Working at the Malden District Court has been a truly immersive experience. I’ve made it my personal goal to attend as many jury and bench trials as possible, and at each one, I’ve made detailed notes of the prosecution and defense attorneys techniques in opening, closing, and cross examination. Through these notes, I’ve been able to witness a plethora of styles of oral advocacy. Surprisingly, it helped me better understand how attorneys face audiences, whether juries or judges, when presented with trials.
Outside of the workplace, I’ve gotten to know the attorneys and court personnel of our office and court and talked about their experiences in law, law school, court, and lives as legal professionals. It’s been a great way to get an insight into what it’s actually like to work in the public sector as a criminal prosecutor, and I’ve felt more than welcomed by all of my peers to ask and inquire as much as I’d like.
The staff at my office are phenomenal at teaching me anything I’d like to know. So within the past two weeks, I have learned how to create redacted copies of case files, file discovery notices, and create CTU folders (I’ve included a blank picture of one here). This takes hours of time off the attorneys hands, and in the process, I get to learn about what the different components of a case file (like the elements of discovery) consist of and how they are relevant to investigation.
While I was watching a jury trial, I asked an attorney about the significance of side-bar conversations with the judge during trial. After she explained it to me, she noted, “This is the stuff they don’t teach you in law school!” At first, that statement was shocking to me, because it seemed as though court proceedings and techniques would be necessary to teach in law school, but the more trials I attended, the more I saw her point. Academic life is a wonderful way to learn about the law, master it, study case law, and become an expert in the components and contents of the law and case matters. The most representative of the difference between on-site and off-site learning can be exhibited here with this Annual Report. It contains a wealth of information, and it all becomes much clearer once you are actually in the court watching it happen. Practice and observation is where I have learned the intricate details in oral advocacy and court etiquette that make all the difference when bringing a case to trial. These hands-on experiences are what show me what makes a successful defense attorney or ADA, because the requirements extend beyond what case law can teach you. (For instance, here’s some information regarding the types of jurors that exist in the MA court system: http://www.mass.gov/courts/jury-info/trial-and-grand-jurors/ http://www.mass.gov/courts/jury-info/mass-jury-system/ )
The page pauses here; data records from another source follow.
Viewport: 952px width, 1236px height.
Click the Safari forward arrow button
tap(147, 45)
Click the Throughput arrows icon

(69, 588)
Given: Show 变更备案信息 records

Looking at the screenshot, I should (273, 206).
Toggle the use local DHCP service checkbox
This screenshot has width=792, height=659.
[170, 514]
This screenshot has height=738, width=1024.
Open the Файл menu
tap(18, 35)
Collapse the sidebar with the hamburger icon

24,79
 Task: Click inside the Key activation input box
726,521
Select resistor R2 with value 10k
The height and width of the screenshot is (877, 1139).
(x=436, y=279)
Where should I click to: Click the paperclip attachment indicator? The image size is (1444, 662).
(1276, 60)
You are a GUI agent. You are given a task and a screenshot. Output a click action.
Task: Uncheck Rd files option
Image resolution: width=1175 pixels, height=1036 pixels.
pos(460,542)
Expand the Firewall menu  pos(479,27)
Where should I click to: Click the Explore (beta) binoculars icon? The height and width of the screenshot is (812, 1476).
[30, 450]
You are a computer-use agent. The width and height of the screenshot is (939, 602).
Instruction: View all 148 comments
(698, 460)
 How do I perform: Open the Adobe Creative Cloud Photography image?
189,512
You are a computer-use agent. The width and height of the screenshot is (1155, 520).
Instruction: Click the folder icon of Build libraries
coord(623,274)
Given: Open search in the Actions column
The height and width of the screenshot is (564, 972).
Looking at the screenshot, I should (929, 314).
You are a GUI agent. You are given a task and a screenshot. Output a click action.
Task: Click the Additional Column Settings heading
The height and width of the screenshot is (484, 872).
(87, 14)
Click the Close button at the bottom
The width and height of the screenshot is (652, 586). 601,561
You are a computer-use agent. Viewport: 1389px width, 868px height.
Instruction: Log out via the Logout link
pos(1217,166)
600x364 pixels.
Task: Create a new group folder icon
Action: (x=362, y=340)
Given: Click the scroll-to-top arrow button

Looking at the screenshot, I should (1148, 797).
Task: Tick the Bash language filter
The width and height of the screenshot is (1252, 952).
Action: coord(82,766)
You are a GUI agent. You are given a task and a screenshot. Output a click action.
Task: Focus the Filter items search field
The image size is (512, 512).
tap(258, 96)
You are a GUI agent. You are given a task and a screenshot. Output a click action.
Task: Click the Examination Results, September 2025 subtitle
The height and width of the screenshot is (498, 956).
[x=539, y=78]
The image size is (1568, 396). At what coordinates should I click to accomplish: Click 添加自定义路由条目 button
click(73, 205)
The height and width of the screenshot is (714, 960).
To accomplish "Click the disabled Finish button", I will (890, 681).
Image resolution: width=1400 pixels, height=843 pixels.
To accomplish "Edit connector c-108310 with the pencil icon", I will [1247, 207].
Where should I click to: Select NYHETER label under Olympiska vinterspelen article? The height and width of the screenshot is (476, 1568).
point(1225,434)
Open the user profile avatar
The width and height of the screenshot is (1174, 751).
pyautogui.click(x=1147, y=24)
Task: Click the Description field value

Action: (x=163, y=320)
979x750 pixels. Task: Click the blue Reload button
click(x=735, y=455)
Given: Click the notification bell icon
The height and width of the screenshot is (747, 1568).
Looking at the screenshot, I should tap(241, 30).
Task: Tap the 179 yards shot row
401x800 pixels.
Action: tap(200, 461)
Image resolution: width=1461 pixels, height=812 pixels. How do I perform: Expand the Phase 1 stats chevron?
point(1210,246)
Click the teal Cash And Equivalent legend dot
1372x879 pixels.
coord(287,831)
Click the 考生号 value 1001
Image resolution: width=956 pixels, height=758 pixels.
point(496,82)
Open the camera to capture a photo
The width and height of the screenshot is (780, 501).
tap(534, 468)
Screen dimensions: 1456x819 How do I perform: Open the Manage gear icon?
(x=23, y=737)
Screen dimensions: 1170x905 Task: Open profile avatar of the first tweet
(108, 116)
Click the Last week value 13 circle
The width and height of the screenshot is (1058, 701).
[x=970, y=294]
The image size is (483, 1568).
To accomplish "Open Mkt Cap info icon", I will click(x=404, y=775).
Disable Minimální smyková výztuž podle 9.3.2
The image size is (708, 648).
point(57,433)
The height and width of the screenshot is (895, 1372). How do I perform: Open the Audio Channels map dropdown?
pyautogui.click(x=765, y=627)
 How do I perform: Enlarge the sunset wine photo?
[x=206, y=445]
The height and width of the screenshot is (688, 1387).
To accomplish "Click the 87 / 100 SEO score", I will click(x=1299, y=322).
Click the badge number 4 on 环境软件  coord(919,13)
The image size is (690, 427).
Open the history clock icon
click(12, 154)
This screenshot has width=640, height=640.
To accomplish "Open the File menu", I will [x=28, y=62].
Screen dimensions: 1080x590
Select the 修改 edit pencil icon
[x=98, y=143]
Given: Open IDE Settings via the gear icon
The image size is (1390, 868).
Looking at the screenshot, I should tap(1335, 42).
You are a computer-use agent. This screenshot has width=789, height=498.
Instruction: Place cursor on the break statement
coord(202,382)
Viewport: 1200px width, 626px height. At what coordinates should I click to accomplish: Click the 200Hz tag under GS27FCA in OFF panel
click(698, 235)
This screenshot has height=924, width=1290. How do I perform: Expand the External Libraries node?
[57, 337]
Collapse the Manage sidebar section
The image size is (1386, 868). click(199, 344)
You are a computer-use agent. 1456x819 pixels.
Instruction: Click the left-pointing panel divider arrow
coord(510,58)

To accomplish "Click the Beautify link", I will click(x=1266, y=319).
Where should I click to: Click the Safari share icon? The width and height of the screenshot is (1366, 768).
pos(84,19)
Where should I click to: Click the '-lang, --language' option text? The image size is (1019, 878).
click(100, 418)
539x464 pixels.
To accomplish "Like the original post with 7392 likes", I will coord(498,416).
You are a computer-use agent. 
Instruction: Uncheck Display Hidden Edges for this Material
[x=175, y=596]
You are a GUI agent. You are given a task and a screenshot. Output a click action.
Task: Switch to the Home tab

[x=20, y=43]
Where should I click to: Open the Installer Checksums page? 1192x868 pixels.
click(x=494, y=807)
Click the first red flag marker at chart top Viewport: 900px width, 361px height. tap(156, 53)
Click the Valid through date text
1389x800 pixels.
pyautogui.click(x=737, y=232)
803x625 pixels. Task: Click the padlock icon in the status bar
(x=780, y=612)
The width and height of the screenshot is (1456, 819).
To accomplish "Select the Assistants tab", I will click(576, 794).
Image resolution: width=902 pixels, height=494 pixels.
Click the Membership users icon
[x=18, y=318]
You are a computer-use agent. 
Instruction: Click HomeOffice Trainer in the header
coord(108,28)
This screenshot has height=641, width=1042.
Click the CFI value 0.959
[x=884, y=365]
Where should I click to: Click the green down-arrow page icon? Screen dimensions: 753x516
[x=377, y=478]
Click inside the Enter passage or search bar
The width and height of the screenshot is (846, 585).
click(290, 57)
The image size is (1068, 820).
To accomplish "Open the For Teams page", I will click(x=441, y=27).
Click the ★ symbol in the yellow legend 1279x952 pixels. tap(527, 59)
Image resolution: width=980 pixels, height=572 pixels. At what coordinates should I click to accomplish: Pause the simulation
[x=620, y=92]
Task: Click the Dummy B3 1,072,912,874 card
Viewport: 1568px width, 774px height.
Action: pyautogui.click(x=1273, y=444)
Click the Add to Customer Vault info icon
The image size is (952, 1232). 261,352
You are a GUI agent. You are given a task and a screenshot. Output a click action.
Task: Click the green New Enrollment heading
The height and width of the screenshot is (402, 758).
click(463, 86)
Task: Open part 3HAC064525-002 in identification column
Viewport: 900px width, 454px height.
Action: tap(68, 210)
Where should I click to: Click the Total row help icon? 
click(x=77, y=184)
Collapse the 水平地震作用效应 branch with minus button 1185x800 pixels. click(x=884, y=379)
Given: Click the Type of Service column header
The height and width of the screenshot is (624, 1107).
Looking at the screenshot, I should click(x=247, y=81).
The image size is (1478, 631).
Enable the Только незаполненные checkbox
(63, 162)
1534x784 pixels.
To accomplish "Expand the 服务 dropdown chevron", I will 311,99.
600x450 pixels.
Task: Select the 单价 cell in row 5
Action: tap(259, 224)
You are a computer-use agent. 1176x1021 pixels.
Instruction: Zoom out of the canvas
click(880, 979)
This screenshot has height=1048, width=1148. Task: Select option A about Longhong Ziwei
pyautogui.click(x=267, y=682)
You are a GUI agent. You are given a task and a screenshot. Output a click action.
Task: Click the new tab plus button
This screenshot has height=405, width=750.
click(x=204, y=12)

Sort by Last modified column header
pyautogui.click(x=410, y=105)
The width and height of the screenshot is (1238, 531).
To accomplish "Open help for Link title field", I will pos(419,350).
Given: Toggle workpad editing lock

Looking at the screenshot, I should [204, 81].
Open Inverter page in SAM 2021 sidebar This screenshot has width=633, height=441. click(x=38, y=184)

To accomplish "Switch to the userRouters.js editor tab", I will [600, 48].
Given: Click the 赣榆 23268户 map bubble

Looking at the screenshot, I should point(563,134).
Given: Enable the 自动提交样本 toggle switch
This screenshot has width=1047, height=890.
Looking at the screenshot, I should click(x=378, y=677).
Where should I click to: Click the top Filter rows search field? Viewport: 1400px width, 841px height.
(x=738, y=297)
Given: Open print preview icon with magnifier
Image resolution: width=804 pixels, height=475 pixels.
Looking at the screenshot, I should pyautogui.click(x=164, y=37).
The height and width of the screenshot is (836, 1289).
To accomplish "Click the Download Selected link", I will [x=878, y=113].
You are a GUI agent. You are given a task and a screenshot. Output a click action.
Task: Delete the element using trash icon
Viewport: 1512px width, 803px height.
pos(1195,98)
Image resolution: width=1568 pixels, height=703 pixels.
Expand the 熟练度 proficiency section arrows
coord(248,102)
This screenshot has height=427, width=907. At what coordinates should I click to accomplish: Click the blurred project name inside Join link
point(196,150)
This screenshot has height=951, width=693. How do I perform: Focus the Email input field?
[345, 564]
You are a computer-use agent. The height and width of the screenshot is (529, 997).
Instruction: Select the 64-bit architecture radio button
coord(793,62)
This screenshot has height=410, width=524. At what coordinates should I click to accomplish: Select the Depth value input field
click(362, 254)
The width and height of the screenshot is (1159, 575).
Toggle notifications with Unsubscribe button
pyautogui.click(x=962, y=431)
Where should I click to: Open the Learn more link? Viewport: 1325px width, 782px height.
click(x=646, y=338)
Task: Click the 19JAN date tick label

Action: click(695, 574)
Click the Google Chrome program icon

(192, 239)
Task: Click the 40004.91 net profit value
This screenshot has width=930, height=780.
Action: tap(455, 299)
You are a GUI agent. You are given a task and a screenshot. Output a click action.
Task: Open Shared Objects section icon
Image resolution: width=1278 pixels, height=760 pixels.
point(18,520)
Not only has this experience taught me to properly analyze, observe, and interpret case files and trial proceedings, but it has also taught me to become a better oral advocator myself in enhancing my organizational and communication skills. I know how to present myself in court and to the public, and I’m learning how to closely read cases and spot relevant information that might be important or worth noting for future arguments. These are vital skills that will carry with me through my academic career at Brandeis and law school, but they will also assist me in all other areas of my life in my professional career as a lawyer, my personal interests in reading and writing, and my on campus involvement with student groups that aim to reach and affect wide audiences. It’s been a wonderful first four weeks, and I’m more than excited.